Input records:

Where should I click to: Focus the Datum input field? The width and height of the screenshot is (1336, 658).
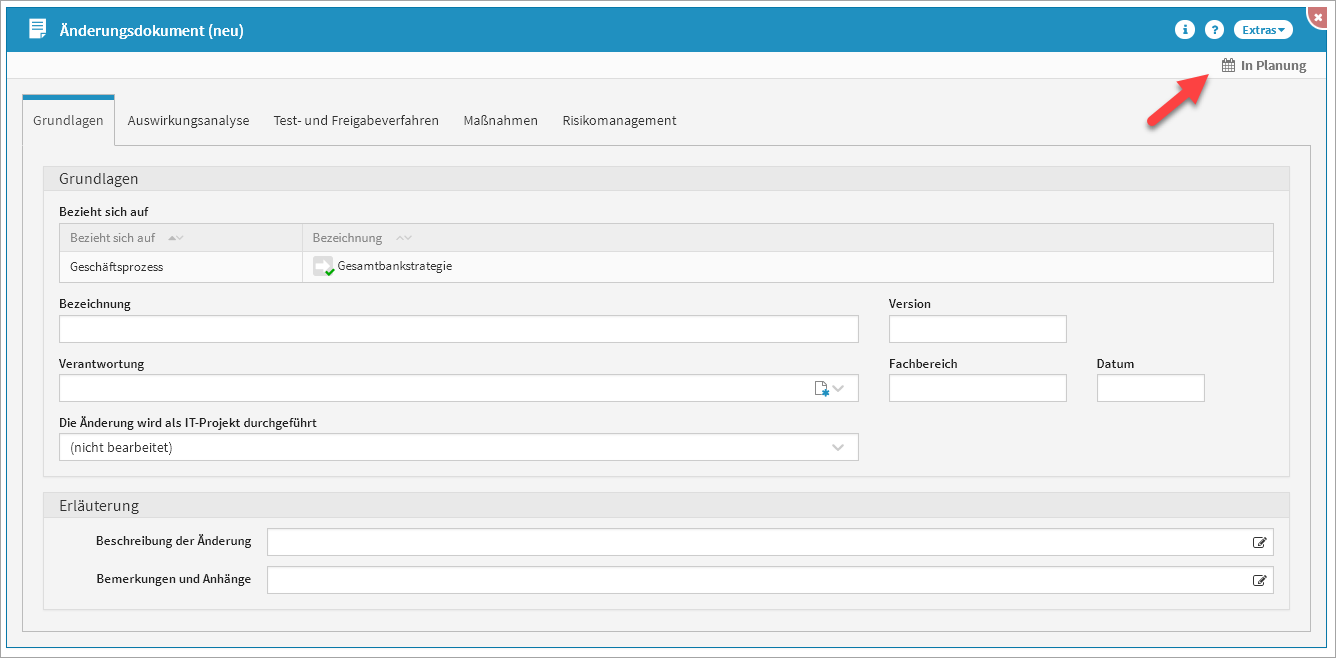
---
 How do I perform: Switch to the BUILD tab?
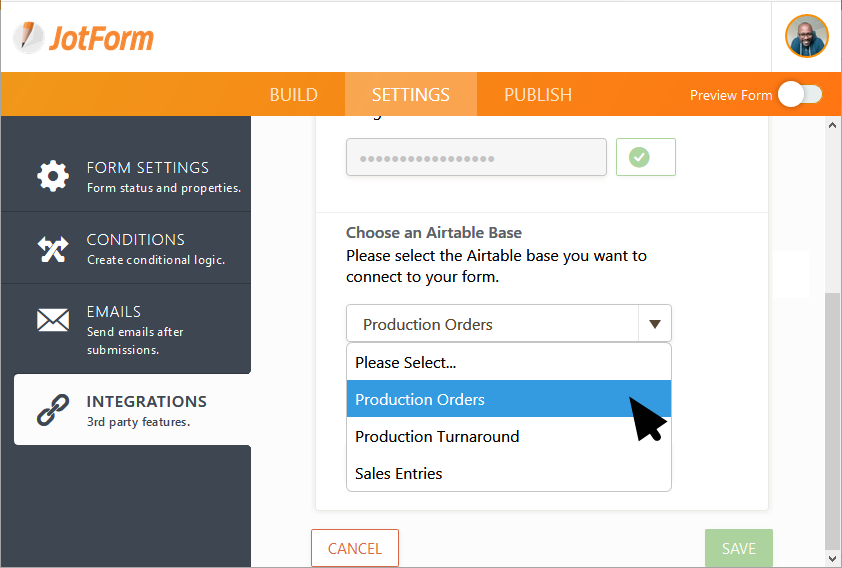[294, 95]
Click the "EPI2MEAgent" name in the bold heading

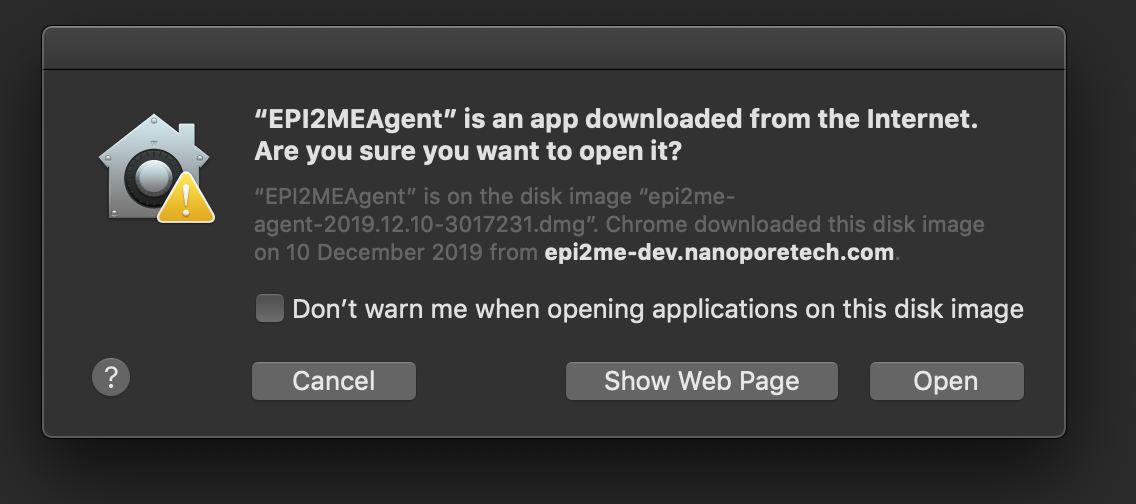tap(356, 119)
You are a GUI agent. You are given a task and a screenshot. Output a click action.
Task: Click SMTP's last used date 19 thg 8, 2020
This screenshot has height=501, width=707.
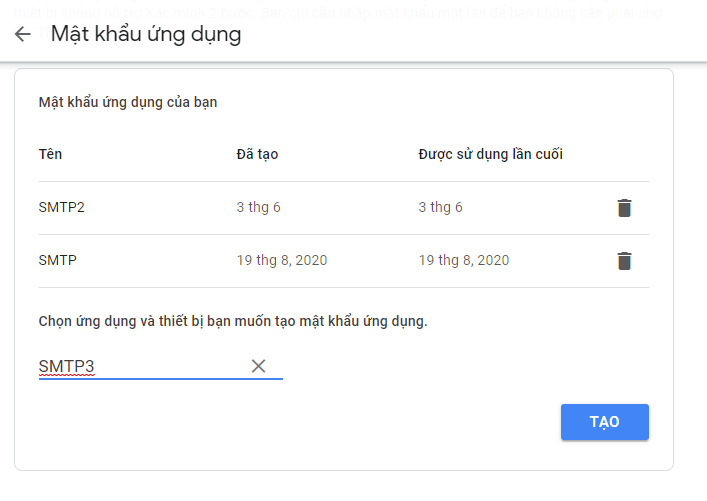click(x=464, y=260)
* * *
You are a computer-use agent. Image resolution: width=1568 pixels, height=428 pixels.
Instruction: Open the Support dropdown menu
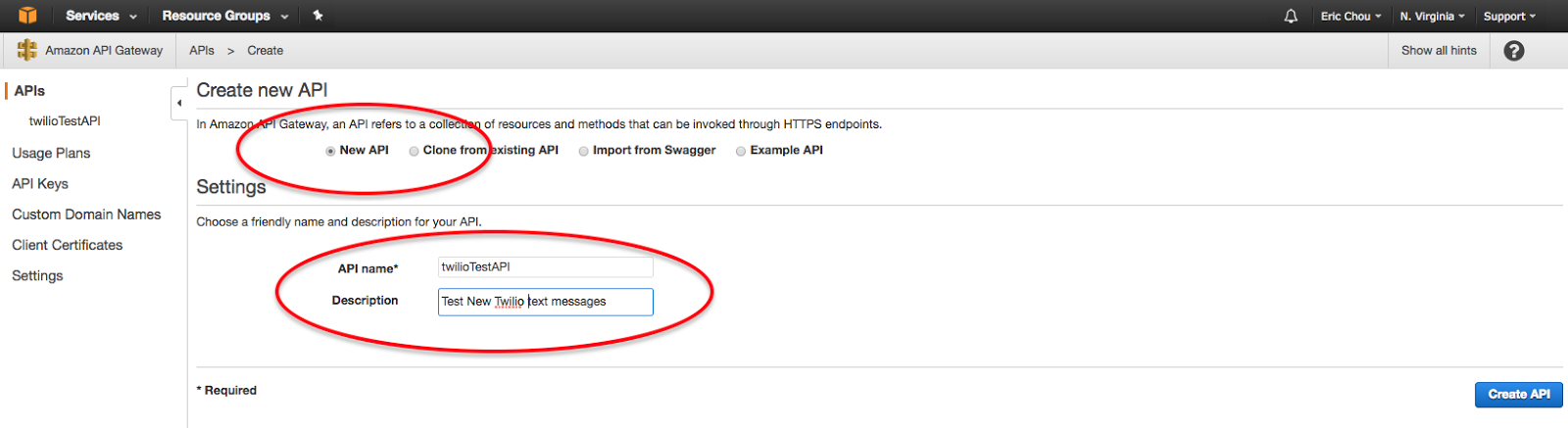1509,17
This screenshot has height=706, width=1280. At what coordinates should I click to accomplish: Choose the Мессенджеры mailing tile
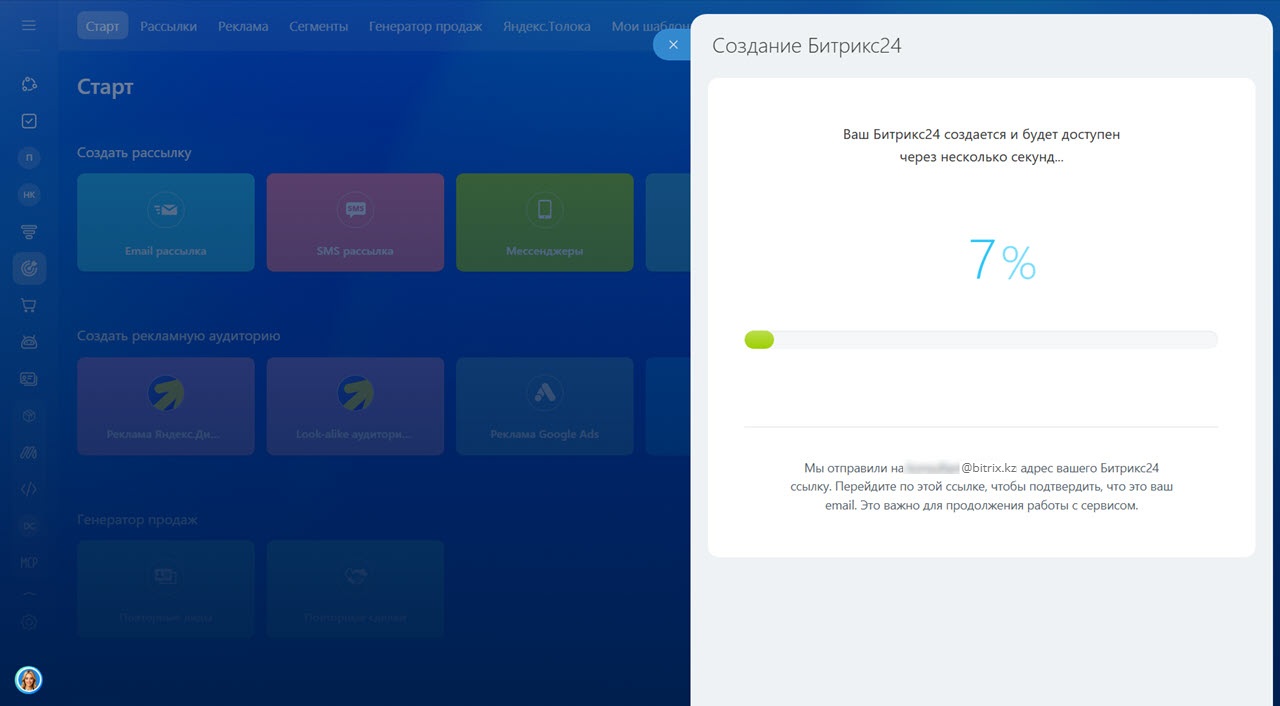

Activity:
Pull every line containing the word "should" out of the listing.

Answer space:
Where should I click to: Focus the Datum input field? The width and height of the screenshot is (1336, 658).
This screenshot has height=706, width=1280. At what coordinates should I click to accomplish: Choose the Мессенджеры mailing tile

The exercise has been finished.